Magnesium: the Flo-essential mineral
This means that boosting your magnesium can help to heal PMS, PCOS, adrenal fatigue, menopausal symptoms, and all other hormone-cycle related health problems. And the great news is that once your magnesium levels are sufficient the positive changes happen fast.
It’s really the wonder mineral for your hormonal health and maintaining a good daily intake should always be at the forefront of your mind. Without magnesium even your best efforts in other areas of your diet will fall short.
The science of magnesium
I want to share with you some of the amazing ways that magnesium supports your hormonal balance and overall health. This mineral really is one of the pillars of living life in your Flo, in fact it is essential to succeeding in the first two steps of our Flo Living protocol – stabilizing your blood sugar and nurturing your adrenals. Magnesium plays an important role in approximately 300 bodily processes. Here are just a few of the ways it works for you:
- Cortisol regulation – magnesium calms your nervous system and prevents the creation of excess cortisol, the stress hormone. When your stress hormonal system is in balance your levels of progesterone, estrogen, testosterone, FSH and LH will follow suit.
- Blood sugar balancing – magnesium helps to control insulin production and as a result reduces sugar cravings, thereby preventing blood sugar spikes. This is absolutely vital when it comes to healing hormonal issues like PCOS.
- Thyroid support – magnesium helps the production of the thyroid hormone and, as an anti-inflammatory, prevents thyroid disease.
- Sleep aid – magnesium will make sure you get to sleep and stay asleep through the night. It also prevents the chronic urination that can be a sleep interruption.
- Hormone creation – magnesium actually makes your hormones progesterone, estrogen and testosterone, so if you’re getting into peri-menopause or just off the Pill and your levels are low, it can be your best friend.
Signs of Flo-blocking magnesium deficiency
Although most of us do have a deficiency, and we should assume that we do, I want to share some of the cycle-related signs that you need to increase your magnesium right away:
Very noticeable symptoms of PMS such as depression or anxiety
Bloating (See my Yahoo Health Article about Bloating here.)
Fatigue and insomnia (I discuss this health issue in more detail here.)
Muscle cramps or facial ticks
Headaches or migraines
A lack of magnesium is also one of the culprits behind chronically low sex drive – click here for my tips on how to combat this problem specifically with this mineral and other supplements.
The 4 best foods for boosting your magnesium levels
So, now I’ve convinced you to prioritize magnesium in your daily diet, what might be some easy and highly effective ways to start doing that today?
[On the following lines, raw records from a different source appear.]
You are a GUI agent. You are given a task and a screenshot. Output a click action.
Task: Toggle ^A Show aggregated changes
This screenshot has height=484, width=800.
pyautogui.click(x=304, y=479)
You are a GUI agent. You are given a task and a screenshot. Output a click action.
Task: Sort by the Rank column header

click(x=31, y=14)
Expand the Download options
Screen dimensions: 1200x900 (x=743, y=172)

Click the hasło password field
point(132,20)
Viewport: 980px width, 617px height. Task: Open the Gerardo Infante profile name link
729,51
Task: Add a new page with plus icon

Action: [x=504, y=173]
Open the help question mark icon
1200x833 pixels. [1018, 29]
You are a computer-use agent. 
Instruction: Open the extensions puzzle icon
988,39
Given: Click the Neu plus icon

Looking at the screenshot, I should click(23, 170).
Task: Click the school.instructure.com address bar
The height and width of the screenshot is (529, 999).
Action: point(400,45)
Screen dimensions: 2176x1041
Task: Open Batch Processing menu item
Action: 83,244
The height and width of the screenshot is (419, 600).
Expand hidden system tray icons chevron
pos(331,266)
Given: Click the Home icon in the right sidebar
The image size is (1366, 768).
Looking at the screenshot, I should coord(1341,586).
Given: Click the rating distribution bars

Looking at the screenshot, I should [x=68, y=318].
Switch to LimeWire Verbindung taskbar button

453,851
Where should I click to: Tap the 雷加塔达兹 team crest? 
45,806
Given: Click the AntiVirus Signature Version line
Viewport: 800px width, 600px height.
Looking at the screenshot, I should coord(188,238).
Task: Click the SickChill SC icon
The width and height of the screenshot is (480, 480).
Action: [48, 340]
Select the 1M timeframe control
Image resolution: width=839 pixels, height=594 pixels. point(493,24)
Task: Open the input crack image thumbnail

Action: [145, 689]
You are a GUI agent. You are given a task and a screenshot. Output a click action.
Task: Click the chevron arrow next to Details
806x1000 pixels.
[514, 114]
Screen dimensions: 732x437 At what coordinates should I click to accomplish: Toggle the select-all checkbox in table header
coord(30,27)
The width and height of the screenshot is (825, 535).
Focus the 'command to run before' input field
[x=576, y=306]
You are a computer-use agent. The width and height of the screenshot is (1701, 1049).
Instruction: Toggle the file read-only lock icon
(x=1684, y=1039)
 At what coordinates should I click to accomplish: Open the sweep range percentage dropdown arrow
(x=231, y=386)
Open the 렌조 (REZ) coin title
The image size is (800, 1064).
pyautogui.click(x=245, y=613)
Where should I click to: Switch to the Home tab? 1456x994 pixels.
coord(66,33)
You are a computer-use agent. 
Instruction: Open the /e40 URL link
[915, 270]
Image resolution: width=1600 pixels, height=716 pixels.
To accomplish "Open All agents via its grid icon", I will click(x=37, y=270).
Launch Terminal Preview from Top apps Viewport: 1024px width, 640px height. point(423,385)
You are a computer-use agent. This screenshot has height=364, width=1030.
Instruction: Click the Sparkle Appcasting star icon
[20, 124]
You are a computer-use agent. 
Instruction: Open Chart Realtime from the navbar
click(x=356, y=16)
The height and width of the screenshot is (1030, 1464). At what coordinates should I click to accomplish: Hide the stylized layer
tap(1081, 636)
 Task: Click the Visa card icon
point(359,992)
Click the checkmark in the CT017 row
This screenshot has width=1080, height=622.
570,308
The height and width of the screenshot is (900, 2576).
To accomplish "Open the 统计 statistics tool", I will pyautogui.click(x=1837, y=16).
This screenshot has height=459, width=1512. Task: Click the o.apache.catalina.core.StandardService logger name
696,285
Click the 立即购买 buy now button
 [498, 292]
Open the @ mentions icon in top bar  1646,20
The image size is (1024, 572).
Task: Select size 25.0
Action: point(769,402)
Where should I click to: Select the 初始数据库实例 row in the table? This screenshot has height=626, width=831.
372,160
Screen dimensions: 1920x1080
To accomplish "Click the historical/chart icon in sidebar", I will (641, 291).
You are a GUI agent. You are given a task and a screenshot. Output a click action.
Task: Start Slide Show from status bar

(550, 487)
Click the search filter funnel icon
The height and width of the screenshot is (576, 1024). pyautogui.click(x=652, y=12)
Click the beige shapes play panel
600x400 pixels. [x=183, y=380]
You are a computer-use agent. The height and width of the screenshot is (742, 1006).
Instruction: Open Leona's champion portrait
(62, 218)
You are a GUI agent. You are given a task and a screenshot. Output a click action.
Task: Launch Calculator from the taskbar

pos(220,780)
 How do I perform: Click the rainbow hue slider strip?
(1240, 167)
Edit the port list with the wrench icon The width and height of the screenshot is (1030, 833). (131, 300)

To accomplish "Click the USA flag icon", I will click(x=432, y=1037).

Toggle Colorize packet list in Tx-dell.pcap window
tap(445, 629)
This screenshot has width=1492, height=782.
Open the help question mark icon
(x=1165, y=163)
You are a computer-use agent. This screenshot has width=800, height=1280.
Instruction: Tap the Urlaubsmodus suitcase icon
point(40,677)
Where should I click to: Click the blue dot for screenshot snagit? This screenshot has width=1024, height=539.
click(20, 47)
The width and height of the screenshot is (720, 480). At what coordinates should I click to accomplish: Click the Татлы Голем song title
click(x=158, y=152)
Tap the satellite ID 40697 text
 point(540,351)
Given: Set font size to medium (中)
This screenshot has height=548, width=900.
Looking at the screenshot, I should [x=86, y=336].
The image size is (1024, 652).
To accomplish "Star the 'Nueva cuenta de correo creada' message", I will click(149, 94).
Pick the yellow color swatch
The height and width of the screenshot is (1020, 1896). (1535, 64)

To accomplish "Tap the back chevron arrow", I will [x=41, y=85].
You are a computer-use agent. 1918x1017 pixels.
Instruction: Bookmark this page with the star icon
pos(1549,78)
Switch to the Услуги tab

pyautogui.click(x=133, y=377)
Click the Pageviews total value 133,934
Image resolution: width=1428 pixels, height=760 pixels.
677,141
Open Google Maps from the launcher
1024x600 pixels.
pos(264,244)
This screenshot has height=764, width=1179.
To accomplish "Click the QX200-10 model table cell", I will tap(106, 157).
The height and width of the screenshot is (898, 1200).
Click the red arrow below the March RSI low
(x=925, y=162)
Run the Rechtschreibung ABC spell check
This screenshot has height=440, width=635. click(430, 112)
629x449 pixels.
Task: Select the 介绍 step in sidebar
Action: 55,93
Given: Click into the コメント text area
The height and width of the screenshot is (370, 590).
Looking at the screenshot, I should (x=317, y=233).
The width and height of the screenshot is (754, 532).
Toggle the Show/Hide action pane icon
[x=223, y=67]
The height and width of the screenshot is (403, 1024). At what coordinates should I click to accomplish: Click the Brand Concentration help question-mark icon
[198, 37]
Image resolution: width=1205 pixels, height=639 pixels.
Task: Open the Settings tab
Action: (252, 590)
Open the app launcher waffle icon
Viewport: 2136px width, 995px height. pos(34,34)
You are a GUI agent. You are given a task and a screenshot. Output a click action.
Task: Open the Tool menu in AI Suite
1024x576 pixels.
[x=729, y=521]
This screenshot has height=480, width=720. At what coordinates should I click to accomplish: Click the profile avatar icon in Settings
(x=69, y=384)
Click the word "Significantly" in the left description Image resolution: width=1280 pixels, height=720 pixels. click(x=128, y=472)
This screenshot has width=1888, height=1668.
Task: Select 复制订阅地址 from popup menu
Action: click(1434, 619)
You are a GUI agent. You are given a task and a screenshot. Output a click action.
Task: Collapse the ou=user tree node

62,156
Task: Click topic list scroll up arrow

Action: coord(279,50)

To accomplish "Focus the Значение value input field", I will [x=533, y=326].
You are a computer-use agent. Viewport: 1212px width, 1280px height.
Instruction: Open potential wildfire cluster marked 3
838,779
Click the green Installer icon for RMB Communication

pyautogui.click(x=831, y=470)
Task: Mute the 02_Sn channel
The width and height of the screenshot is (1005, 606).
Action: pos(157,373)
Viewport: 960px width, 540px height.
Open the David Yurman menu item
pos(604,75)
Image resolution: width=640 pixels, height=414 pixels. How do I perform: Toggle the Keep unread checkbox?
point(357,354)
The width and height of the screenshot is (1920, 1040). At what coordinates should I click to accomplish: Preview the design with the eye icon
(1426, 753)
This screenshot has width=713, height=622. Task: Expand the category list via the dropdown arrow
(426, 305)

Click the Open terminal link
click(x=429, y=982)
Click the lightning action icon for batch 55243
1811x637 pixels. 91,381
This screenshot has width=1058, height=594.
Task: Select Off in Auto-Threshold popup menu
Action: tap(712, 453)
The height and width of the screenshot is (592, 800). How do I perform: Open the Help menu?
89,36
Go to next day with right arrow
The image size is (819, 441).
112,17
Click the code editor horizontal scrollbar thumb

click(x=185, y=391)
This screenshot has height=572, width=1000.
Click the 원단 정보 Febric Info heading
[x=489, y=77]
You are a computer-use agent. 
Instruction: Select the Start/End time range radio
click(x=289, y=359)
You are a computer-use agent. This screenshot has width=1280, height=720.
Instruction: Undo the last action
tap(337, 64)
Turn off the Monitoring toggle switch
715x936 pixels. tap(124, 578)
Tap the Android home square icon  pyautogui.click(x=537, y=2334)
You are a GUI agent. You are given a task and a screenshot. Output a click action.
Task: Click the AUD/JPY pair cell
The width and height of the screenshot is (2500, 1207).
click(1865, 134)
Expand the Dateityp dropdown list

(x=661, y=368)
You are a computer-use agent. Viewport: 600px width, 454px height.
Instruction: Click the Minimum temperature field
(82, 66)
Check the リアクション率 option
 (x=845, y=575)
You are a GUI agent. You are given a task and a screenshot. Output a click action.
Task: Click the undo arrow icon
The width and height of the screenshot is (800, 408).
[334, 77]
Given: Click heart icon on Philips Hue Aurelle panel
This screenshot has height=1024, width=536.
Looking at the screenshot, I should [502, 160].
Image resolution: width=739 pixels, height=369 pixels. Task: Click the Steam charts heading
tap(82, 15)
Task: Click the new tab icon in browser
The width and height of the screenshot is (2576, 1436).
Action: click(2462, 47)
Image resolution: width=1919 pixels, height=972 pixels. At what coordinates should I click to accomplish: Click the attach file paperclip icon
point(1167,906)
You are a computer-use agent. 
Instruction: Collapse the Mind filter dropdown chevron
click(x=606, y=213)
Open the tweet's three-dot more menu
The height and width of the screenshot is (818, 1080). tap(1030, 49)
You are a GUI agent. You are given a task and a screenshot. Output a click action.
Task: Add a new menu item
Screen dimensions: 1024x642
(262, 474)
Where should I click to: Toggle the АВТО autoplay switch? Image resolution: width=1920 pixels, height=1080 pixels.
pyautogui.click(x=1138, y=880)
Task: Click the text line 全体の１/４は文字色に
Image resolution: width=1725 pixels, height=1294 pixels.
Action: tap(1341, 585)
Well, I’m here to tell you!
- Chocolate – good quality organic dark chocolate with low or, even better, no dairy or sugar is a powerful and yummy source of this mineral. My favorite brand is Endangered Species. Click here for my tips on using this chocolate to combat PMS cravings and to get a great recipe for Chocolate Buckwheat Pancakes!
- Sunflower seeds – these pack a punch of magnesium in a small serving along with a bunch of other essentials like vitamin B and E. Snack on a handful, add to salads, or add as a soup topping.
- Fish – make at least one dinner a week fish-based. All of the fish I recommend to eat throughout your cycle on the Flo Living eating plan are high in this mineral, but especially salmon, halibut and cod.
- Leafy greens – try to fit a portion of collard greens, spinach, kale or swiss chard into every meal. You can keep it very simple – just add to your rice, beans or scrambled eggs or have a steamed plate with olive oil on the side.
The best way to supplement
That all said, some people have trouble absorbing enough magnesium through foods alone due on gut health issues and, sadly, many of our foods now lack in this natural mineral because the soil itself in which they are grown has been depleted and drained of nutrients from over-farming. Therefore, it’s also important to consider a more direct approach to supplementation. Here are a couple of ways you can tackle this:
- Epsom salt baths – studies have shown that a good soak in a warm bath with epsom salts increases the body’s levels of magnesium safely and effectively. Add two cups worth to a bath taken two to three times a week. This will also decrease your stress levels, which is also important for maintaining magnesium.
- Transdermal supplement – I recommend Ancient Minerals topical magnesium oil, which can be applied to the skin or added to a bath. How about getting your partner to give you a magnesium oil massage? Relaxing and beneficial to your hormonal health!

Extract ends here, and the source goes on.